┌──

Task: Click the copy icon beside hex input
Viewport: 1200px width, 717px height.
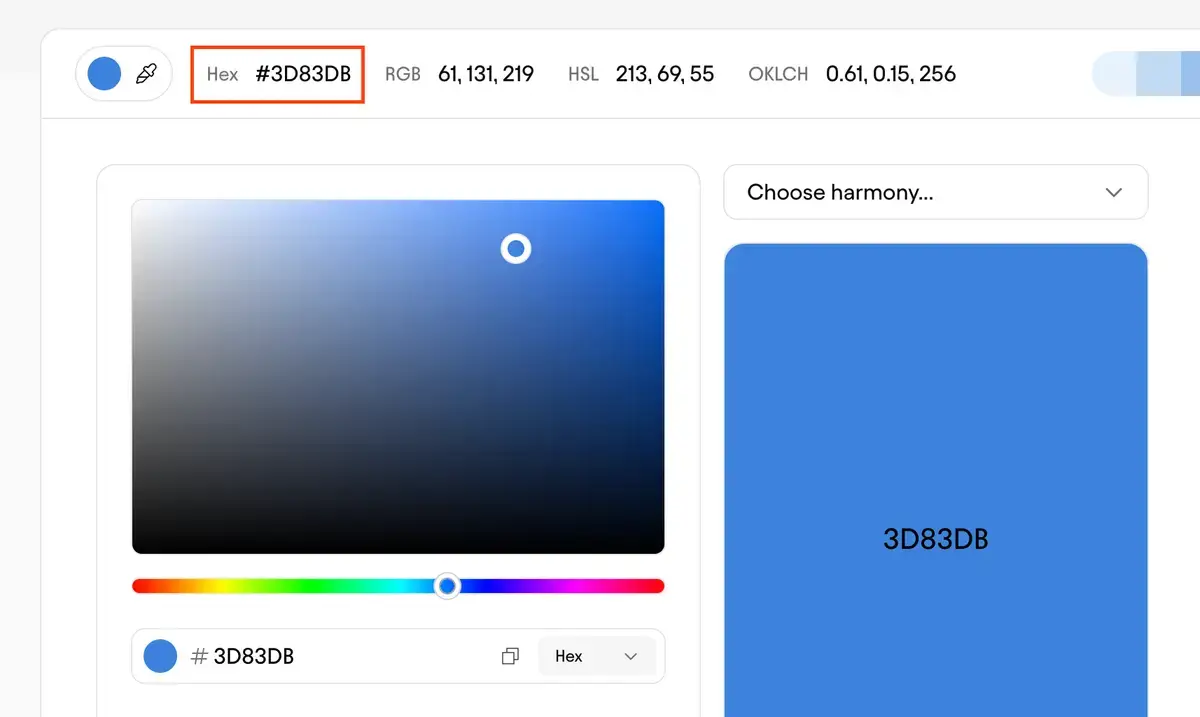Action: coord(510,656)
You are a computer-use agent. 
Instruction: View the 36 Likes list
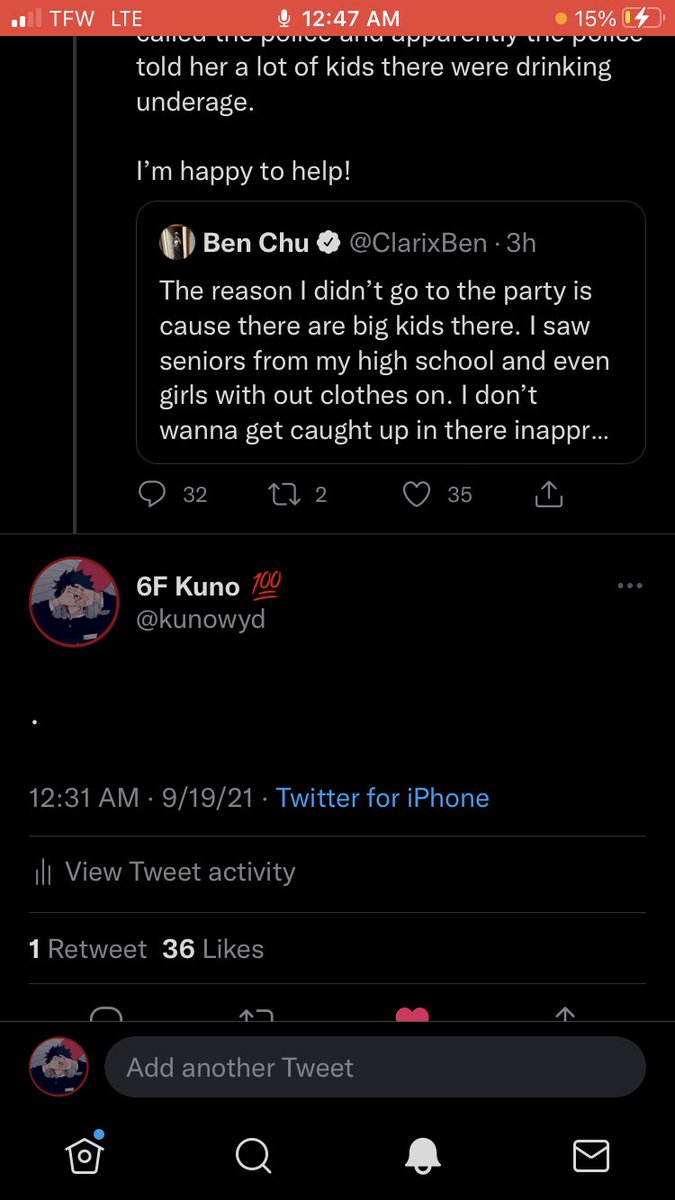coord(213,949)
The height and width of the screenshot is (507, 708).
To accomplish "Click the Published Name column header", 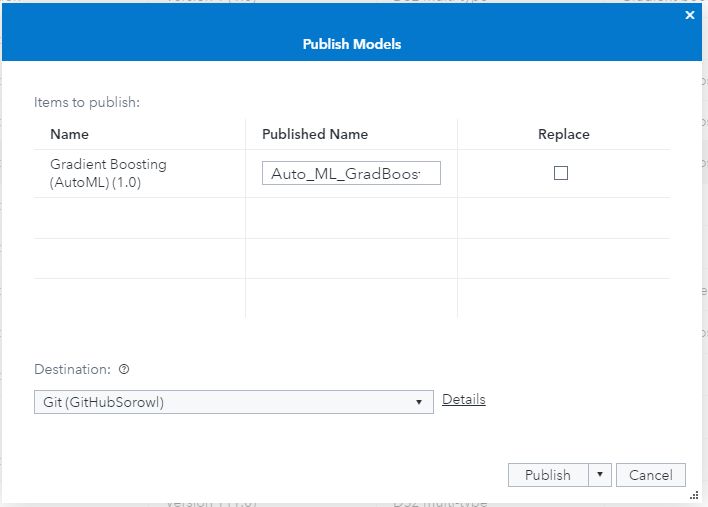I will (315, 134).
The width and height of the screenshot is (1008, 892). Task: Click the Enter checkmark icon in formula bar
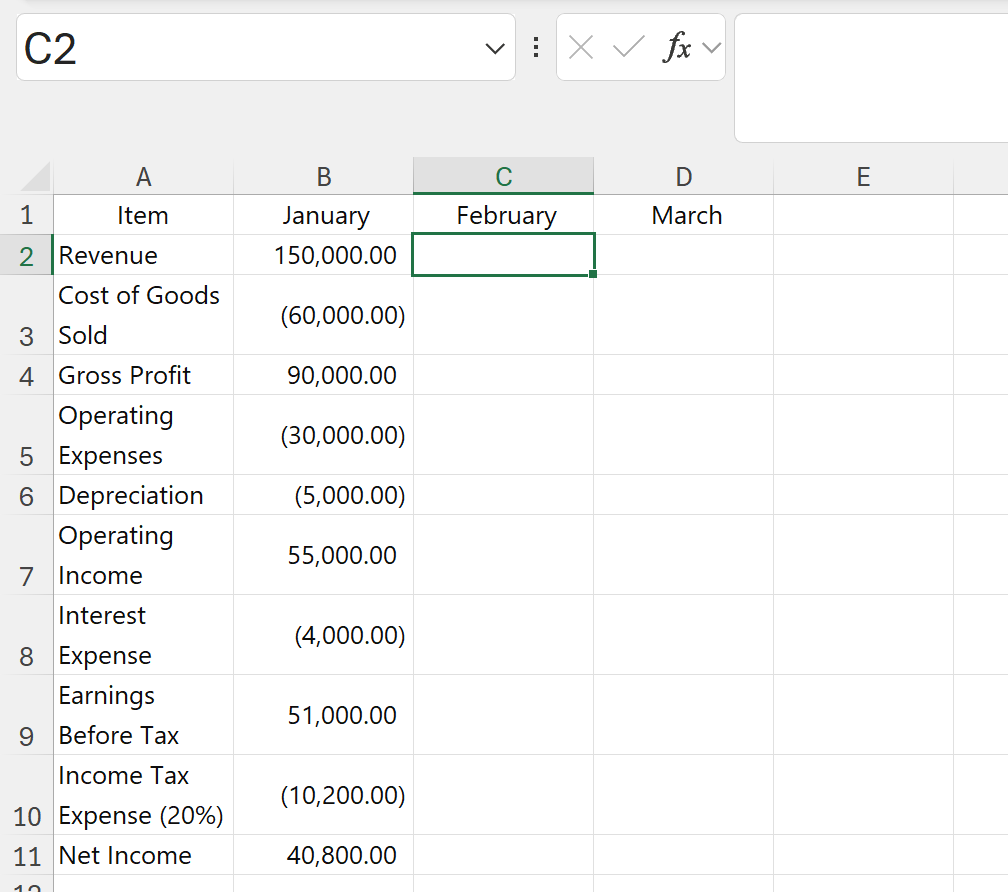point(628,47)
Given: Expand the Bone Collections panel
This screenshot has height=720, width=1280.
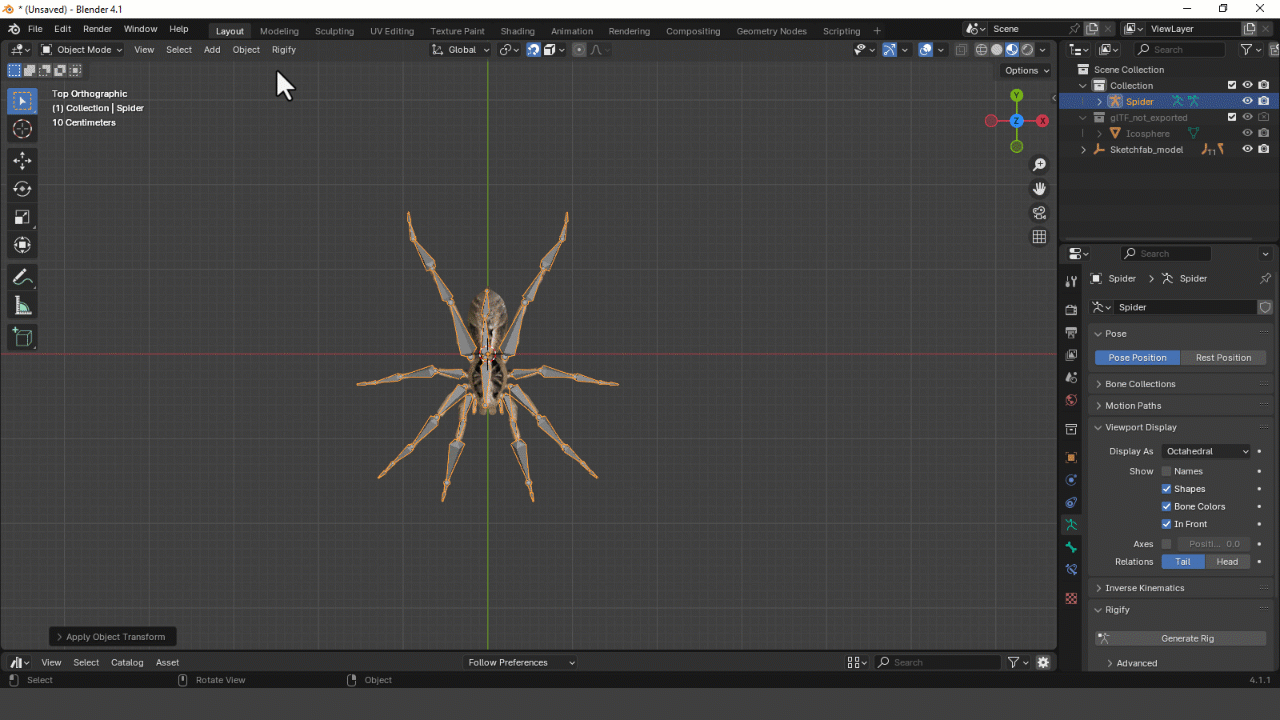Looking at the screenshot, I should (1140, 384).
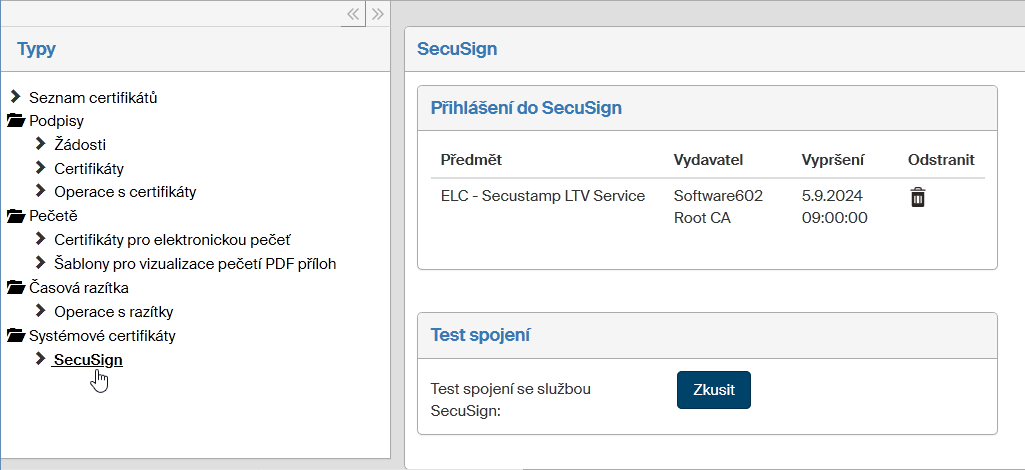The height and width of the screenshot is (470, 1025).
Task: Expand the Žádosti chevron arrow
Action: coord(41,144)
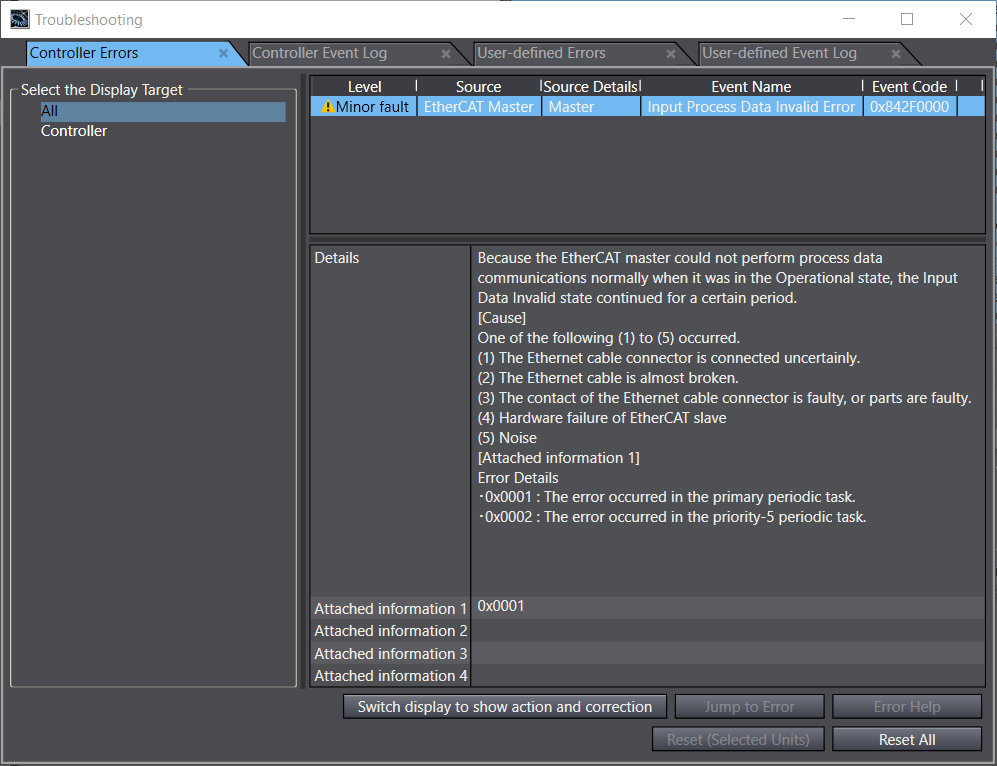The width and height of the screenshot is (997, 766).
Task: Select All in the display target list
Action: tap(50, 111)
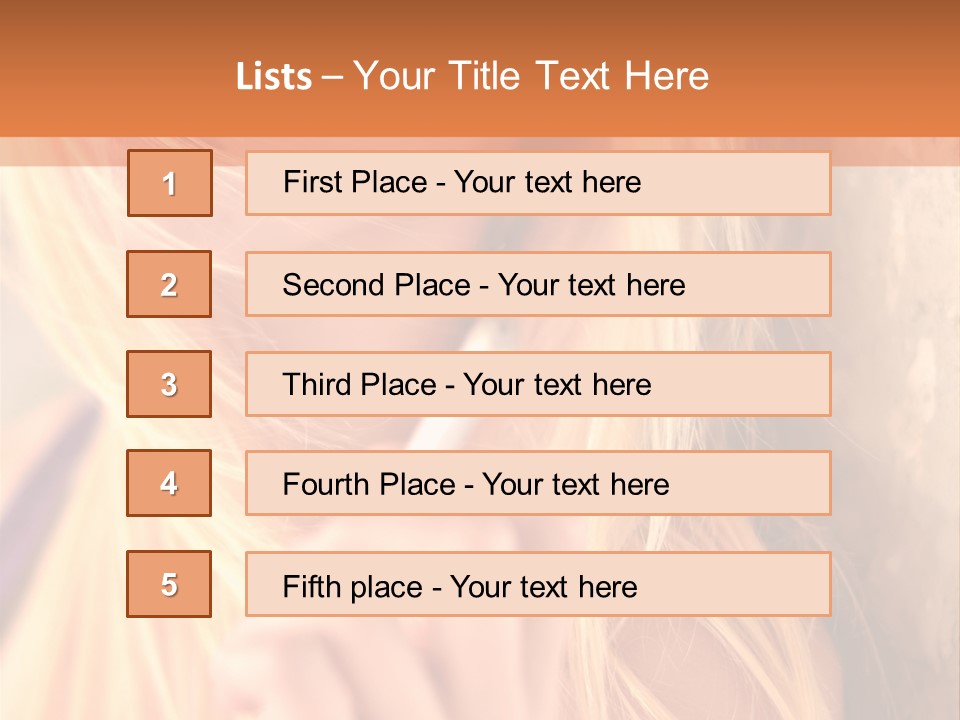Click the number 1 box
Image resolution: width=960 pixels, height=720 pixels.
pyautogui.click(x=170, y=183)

└──

[Exercise prompt]
Before answering, please find the line containing "Given: Expand the Bone Collections panel" above, then copy exactly from it through the last line of the entries, both included, without pictures.

[Result]
Given: Expand the Bone Collections panel
This screenshot has height=720, width=1280.
Looking at the screenshot, I should (1140, 384).
The height and width of the screenshot is (470, 1025).
Task: Expand the Žádosti chevron arrow
Action: coord(41,144)
The width and height of the screenshot is (997, 766).
Task: Select All in the display target list
Action: tap(50, 111)
Click the number 1 box
Image resolution: width=960 pixels, height=720 pixels.
pyautogui.click(x=170, y=183)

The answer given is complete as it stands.